◆ **Task brief**: Without including any pictures, give back all of the data exactly.

◆ **Input for this task**:
- - - - -

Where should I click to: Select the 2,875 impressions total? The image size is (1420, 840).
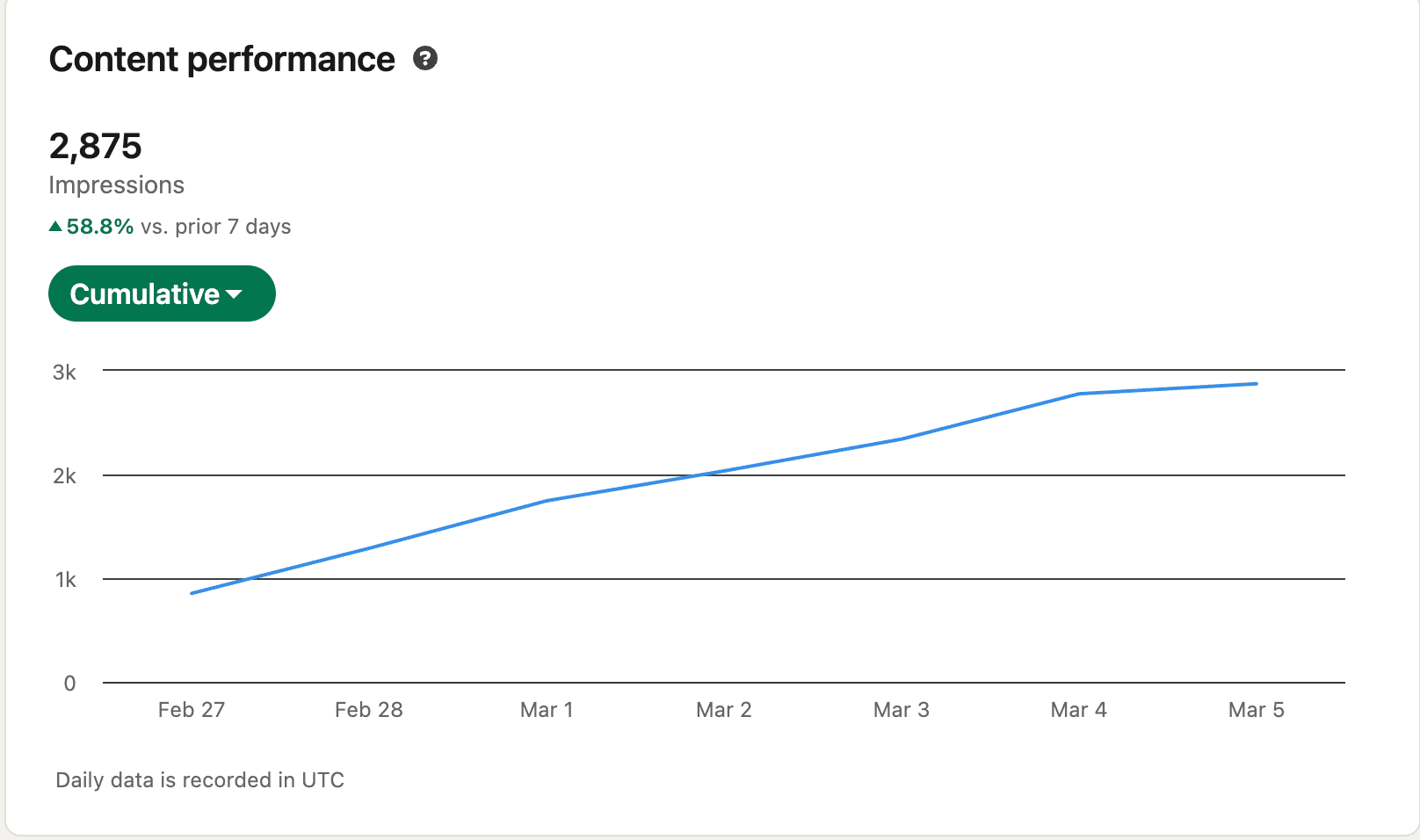tap(96, 146)
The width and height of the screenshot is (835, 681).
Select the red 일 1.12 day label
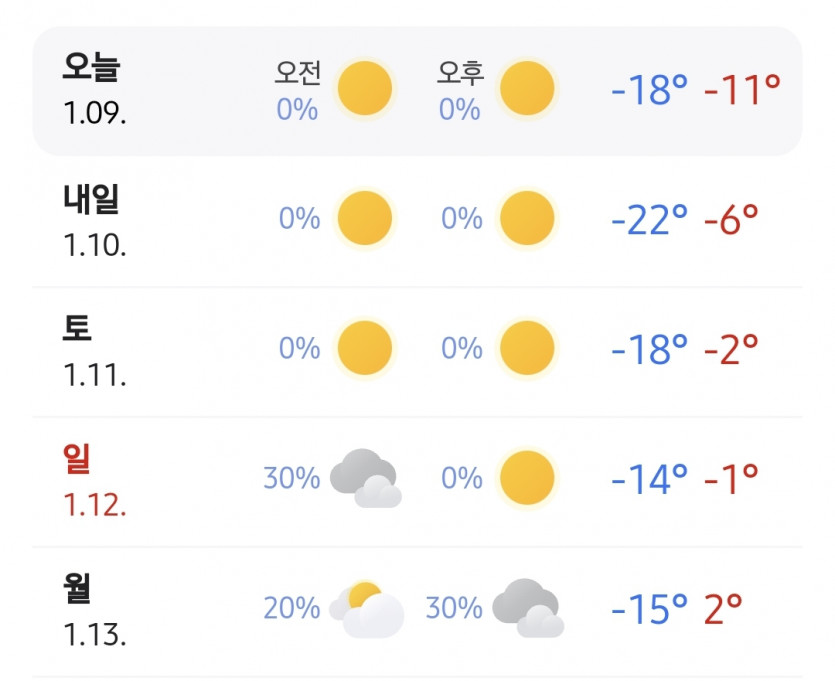tap(95, 481)
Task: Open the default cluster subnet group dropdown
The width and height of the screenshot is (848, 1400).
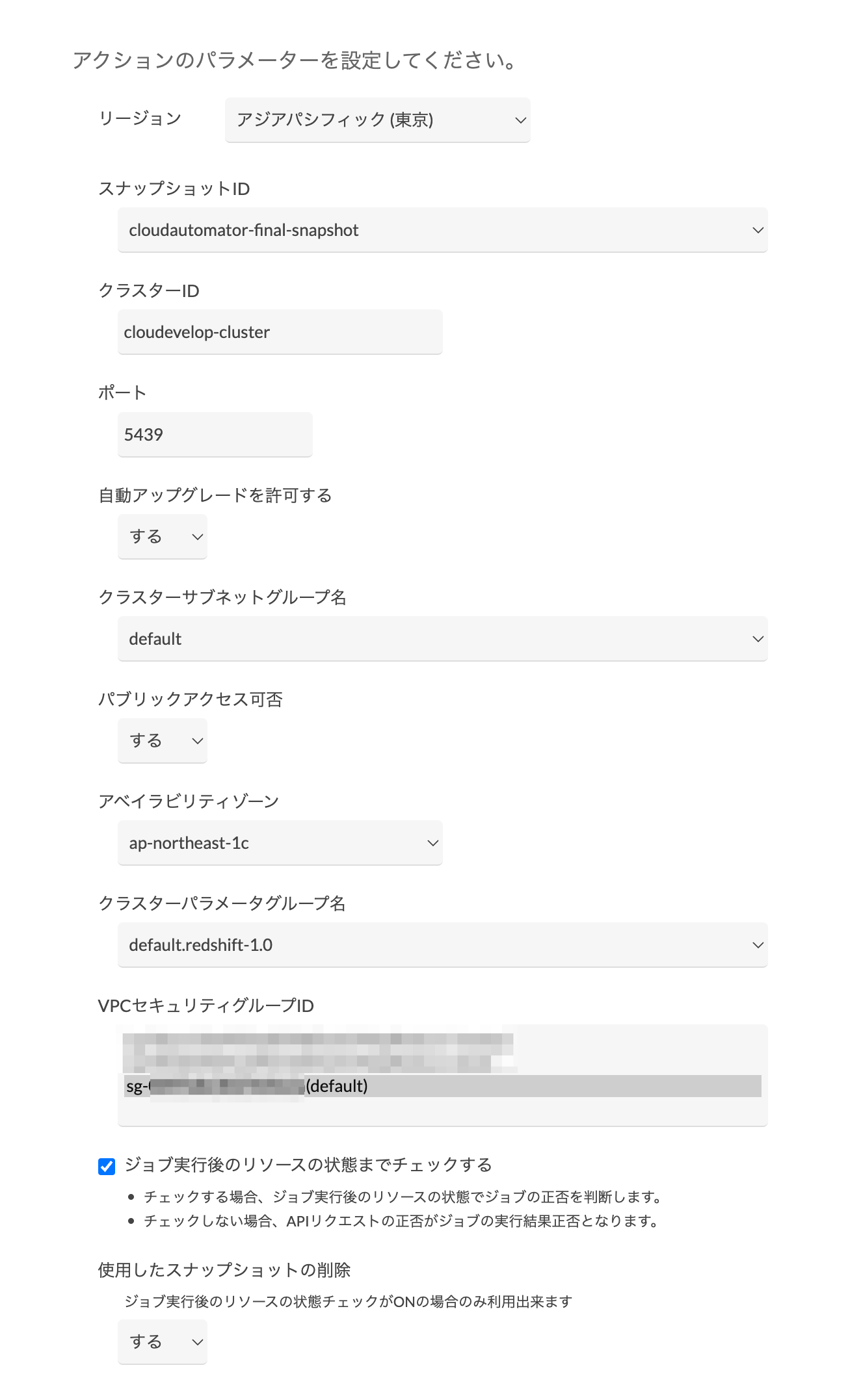Action: point(442,639)
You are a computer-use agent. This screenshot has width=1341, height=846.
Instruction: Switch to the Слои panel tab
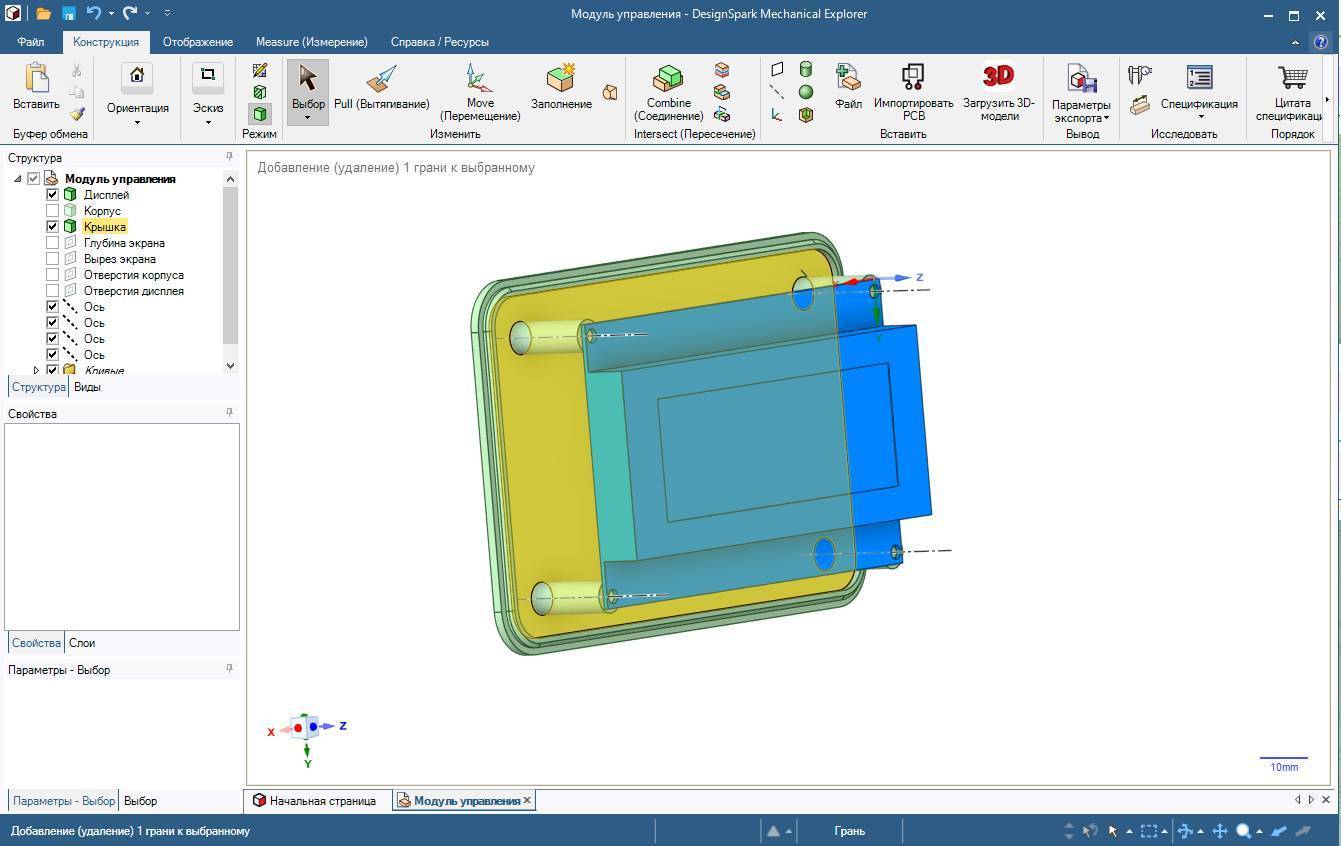click(82, 643)
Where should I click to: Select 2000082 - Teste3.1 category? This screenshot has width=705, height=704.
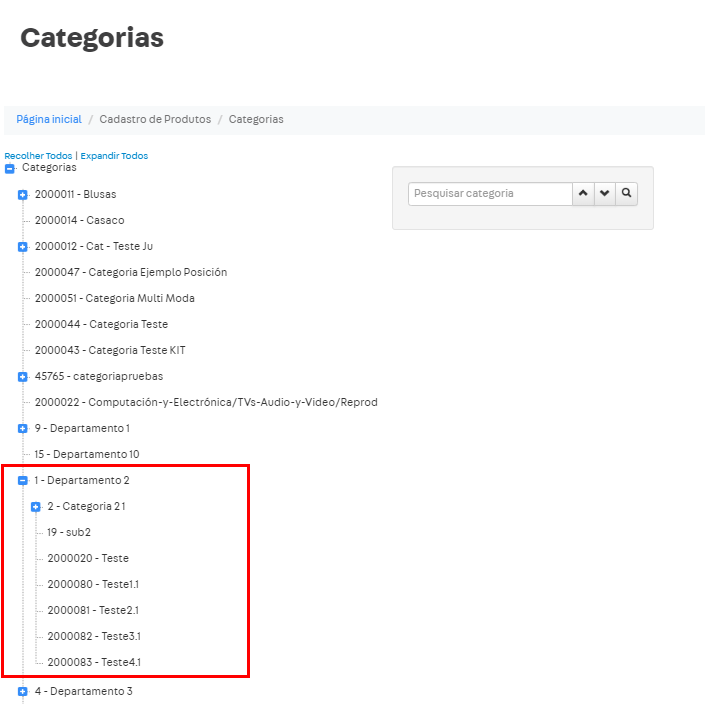coord(94,636)
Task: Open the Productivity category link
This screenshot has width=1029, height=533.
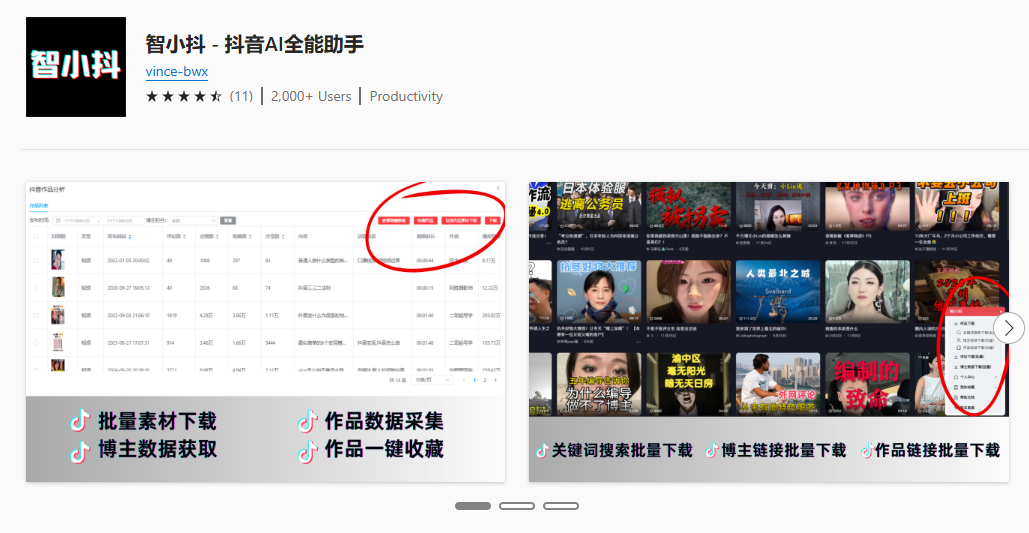Action: click(406, 97)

- - - - -

◆ **Expected answer**:
Where should I click to: Select the 2,875 impressions total? The image size is (1420, 840).
tap(96, 146)
The width and height of the screenshot is (835, 681).
Select the red 일 1.12 day label
tap(95, 481)
Task: Open the default cluster subnet group dropdown
The width and height of the screenshot is (848, 1400).
Action: point(442,639)
You are a computer-use agent. This screenshot has width=1341, height=846.
Instruction: Switch to the Слои panel tab
click(82, 643)
Where should I click to: Select 2000082 - Teste3.1 category? This screenshot has width=705, height=704.
coord(94,636)
Task: Open the Productivity category link
This screenshot has width=1029, height=533.
Action: click(406, 97)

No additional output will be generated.